→ TASK DESCRIPTION: Given the records below, would you repeat exactly the lines that begin at the one containing "Given: Click the 7" and end at the one containing "Screen dimensions: 1398x406", inclusive?

SOURCE MATERIAL Block Start

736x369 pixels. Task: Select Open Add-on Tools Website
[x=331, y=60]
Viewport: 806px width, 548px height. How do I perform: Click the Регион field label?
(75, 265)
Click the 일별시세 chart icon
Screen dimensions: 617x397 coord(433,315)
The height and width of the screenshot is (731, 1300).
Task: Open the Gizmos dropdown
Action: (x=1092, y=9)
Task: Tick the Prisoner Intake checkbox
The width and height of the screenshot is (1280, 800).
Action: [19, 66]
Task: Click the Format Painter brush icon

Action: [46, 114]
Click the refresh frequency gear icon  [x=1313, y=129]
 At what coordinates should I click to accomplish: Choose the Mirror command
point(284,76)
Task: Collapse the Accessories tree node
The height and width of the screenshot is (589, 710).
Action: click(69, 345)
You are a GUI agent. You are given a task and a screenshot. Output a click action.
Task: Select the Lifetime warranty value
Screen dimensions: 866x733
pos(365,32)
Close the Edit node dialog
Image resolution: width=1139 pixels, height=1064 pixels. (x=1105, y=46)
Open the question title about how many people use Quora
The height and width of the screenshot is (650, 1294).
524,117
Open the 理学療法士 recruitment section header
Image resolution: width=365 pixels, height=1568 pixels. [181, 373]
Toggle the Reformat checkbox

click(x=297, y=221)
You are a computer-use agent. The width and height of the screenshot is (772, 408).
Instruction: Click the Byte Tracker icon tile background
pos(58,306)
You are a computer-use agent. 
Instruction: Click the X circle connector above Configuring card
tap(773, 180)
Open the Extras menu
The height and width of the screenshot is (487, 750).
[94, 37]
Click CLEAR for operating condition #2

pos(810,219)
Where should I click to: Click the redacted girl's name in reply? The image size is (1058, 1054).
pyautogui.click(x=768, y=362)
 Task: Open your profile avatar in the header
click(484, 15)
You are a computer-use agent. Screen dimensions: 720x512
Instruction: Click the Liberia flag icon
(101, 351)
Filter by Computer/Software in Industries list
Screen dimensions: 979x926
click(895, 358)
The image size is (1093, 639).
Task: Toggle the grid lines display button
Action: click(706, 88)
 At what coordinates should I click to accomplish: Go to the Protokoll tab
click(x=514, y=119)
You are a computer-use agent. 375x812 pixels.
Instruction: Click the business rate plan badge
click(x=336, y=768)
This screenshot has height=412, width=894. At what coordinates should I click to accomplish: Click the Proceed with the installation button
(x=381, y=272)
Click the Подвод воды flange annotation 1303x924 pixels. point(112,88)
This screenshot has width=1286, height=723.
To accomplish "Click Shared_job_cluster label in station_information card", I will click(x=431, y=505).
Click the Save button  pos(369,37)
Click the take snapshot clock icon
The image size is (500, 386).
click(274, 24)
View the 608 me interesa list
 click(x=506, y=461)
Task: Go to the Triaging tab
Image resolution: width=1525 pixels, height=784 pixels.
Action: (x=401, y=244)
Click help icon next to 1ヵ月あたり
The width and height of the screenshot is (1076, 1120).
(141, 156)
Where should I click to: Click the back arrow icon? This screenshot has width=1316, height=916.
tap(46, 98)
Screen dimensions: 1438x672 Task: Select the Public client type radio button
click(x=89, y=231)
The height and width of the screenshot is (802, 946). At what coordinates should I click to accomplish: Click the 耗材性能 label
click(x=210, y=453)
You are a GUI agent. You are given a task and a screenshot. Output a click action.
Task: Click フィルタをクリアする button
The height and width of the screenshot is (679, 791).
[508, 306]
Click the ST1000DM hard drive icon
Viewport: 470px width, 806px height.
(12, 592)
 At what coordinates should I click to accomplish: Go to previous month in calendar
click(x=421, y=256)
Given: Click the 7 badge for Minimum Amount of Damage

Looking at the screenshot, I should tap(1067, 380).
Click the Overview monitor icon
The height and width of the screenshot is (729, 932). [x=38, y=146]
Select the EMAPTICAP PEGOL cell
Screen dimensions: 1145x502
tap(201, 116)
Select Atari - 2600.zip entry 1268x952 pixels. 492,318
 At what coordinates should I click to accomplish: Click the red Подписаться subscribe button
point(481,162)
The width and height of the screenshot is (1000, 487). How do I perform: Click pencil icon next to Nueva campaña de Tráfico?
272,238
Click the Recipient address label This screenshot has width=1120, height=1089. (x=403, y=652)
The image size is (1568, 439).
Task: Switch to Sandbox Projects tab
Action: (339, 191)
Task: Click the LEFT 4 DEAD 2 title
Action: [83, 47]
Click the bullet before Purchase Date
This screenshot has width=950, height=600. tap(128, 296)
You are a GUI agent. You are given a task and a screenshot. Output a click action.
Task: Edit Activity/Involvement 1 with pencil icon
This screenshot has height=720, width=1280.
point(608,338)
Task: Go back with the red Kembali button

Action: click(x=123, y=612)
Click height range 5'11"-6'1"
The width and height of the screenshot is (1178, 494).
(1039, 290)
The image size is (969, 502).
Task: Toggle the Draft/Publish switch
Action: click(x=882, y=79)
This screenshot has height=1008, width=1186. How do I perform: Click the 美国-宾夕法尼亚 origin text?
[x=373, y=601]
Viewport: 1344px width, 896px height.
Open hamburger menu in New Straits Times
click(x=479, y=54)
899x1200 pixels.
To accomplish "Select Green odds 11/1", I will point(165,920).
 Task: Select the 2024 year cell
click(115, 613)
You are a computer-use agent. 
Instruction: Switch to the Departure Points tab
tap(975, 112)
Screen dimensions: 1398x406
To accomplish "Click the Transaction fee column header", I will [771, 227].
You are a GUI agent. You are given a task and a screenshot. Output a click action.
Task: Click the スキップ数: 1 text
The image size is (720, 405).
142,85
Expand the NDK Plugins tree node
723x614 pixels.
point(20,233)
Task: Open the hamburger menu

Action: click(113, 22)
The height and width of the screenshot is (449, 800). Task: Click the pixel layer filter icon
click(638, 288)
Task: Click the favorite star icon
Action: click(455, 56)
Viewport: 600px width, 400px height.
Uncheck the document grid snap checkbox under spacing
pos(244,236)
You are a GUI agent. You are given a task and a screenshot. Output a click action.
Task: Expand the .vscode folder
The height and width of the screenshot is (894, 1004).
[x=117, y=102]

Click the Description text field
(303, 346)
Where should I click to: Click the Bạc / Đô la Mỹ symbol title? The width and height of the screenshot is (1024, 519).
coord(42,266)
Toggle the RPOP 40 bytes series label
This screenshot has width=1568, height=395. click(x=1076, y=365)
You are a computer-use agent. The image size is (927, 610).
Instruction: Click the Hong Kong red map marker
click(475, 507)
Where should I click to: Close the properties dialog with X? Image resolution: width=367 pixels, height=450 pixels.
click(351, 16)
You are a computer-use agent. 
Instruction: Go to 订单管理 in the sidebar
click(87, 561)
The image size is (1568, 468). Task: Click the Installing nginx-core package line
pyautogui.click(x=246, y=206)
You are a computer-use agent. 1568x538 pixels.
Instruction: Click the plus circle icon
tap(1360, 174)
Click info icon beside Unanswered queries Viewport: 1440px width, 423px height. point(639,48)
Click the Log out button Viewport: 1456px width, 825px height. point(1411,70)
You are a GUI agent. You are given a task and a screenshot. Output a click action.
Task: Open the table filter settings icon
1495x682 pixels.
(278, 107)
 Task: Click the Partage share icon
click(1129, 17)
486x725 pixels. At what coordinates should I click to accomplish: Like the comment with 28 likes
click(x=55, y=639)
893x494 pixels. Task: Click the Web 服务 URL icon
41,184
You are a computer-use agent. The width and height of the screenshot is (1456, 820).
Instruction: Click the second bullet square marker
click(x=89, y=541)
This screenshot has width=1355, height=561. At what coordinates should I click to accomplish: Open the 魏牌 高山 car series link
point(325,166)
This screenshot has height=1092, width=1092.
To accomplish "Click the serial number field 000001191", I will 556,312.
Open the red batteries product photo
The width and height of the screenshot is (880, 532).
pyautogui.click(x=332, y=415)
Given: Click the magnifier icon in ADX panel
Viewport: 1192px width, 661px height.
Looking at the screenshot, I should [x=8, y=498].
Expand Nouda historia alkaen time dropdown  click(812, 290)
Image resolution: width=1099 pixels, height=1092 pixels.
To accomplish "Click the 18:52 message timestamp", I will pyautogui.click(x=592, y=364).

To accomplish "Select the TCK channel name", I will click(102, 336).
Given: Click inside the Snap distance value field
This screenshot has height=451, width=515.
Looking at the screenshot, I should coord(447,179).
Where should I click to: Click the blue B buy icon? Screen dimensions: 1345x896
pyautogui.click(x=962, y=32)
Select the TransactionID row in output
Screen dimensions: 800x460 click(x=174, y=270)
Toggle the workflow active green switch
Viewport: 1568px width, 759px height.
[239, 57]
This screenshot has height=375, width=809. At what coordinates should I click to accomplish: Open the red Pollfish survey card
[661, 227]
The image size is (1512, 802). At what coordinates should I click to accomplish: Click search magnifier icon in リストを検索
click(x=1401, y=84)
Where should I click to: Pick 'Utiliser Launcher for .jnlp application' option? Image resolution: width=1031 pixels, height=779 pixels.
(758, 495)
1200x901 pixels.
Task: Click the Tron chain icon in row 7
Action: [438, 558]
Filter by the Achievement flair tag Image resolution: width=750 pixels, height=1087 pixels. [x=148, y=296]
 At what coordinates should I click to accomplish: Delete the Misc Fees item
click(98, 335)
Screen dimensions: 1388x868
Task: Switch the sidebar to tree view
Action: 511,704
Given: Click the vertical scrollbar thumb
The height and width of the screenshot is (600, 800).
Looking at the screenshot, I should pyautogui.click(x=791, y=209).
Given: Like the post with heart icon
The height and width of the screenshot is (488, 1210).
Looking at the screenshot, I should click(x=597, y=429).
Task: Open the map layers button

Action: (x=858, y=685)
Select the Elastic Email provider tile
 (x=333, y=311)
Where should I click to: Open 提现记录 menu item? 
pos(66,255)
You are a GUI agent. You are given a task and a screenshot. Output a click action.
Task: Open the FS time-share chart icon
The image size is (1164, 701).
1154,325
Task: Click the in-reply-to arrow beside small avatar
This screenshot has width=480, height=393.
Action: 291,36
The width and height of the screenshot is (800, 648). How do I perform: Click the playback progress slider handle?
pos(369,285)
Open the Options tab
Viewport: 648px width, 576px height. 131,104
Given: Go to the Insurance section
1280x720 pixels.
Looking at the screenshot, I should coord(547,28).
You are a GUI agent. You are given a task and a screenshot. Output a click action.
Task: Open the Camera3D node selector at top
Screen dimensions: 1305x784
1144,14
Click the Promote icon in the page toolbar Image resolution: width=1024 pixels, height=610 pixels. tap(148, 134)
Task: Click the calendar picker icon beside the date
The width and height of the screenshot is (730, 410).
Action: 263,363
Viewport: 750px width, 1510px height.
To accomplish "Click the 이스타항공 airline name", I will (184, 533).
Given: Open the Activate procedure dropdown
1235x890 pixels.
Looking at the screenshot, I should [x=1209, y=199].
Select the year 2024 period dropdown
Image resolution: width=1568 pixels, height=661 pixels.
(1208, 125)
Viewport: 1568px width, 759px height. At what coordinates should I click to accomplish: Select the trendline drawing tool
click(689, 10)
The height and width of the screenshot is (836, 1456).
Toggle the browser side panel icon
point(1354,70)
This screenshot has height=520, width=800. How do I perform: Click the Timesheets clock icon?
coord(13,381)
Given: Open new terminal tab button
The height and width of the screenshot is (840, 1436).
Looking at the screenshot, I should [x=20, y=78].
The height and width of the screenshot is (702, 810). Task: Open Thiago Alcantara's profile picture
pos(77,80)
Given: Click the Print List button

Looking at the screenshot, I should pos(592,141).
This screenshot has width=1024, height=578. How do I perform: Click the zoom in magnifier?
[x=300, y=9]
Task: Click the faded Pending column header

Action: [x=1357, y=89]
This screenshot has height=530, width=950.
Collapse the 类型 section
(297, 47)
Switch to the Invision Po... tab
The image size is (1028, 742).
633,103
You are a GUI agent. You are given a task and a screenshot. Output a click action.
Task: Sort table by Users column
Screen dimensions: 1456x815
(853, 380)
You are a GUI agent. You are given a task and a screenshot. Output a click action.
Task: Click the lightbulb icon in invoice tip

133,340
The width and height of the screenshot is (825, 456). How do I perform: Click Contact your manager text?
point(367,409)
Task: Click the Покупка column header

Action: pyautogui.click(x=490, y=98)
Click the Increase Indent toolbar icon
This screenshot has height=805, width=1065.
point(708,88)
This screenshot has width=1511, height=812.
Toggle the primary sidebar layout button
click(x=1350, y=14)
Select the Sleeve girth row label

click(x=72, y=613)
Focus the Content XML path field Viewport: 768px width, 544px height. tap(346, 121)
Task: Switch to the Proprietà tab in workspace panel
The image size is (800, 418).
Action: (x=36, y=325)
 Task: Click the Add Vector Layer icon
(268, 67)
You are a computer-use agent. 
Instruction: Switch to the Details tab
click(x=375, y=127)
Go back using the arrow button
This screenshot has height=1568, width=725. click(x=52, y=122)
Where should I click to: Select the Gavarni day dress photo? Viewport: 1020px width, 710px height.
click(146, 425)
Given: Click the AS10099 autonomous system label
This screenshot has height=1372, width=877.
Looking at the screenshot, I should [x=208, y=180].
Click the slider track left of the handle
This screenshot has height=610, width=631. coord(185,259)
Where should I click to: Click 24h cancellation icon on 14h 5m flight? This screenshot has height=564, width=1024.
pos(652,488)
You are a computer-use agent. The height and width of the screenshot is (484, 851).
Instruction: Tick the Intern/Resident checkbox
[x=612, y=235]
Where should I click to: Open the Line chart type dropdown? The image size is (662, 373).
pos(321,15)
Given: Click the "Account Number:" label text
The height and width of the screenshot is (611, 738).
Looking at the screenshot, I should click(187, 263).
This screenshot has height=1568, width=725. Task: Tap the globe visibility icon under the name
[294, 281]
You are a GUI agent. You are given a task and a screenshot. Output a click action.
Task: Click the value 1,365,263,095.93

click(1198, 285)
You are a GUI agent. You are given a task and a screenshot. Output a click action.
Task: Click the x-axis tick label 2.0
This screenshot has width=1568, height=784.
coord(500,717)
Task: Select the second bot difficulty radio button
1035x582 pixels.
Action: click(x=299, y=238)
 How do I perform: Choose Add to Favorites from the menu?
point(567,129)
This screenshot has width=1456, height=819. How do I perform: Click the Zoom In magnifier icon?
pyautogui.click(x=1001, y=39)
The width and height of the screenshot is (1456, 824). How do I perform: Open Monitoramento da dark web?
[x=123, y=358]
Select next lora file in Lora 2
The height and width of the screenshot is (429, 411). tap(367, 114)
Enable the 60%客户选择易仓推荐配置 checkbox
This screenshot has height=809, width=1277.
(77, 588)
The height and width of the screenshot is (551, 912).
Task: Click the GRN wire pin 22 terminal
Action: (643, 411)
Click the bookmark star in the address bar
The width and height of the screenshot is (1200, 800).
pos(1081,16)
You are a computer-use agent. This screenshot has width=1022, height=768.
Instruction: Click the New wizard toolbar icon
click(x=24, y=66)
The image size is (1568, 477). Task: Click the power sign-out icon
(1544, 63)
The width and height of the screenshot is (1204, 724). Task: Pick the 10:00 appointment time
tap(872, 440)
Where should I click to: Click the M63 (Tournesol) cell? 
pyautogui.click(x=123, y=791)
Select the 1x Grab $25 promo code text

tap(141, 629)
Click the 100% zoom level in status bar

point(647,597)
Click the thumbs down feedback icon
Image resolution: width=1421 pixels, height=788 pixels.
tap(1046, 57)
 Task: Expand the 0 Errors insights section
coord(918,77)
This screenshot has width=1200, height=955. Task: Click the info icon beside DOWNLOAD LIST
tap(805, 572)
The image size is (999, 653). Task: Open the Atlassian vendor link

SOURCE MATERIAL Block End

→ ANSWER FOR THE TASK:
Given: Click the 7 badge for Minimum Amount of Damage

Looking at the screenshot, I should tap(1067, 380).
Click the Overview monitor icon
The height and width of the screenshot is (729, 932). [x=38, y=146]
Select the EMAPTICAP PEGOL cell
Screen dimensions: 1145x502
tap(201, 116)
Select Atari - 2600.zip entry 1268x952 pixels. 492,318
 At what coordinates should I click to accomplish: Click the red Подписаться subscribe button
point(481,162)
The width and height of the screenshot is (1000, 487). How do I perform: Click pencil icon next to Nueva campaña de Tráfico?
272,238
Click the Recipient address label This screenshot has width=1120, height=1089. (x=403, y=652)
The image size is (1568, 439).
Task: Switch to Sandbox Projects tab
Action: (339, 191)
Task: Click the LEFT 4 DEAD 2 title
Action: [83, 47]
Click the bullet before Purchase Date
This screenshot has width=950, height=600. tap(128, 296)
You are a GUI agent. You are given a task and a screenshot. Output a click action.
Task: Edit Activity/Involvement 1 with pencil icon
This screenshot has height=720, width=1280.
point(608,338)
Task: Go back with the red Kembali button

Action: click(x=123, y=612)
Click height range 5'11"-6'1"
The width and height of the screenshot is (1178, 494).
(1039, 290)
The image size is (969, 502).
Task: Toggle the Draft/Publish switch
Action: click(x=882, y=79)
This screenshot has height=1008, width=1186. How do I perform: Click the 美国-宾夕法尼亚 origin text?
[x=373, y=601]
Viewport: 1344px width, 896px height.
Open hamburger menu in New Straits Times
click(x=479, y=54)
899x1200 pixels.
To accomplish "Select Green odds 11/1", I will point(165,920).
 Task: Select the 2024 year cell
click(115, 613)
You are a computer-use agent. 
Instruction: Switch to the Departure Points tab
tap(975, 112)
Screen dimensions: 1398x406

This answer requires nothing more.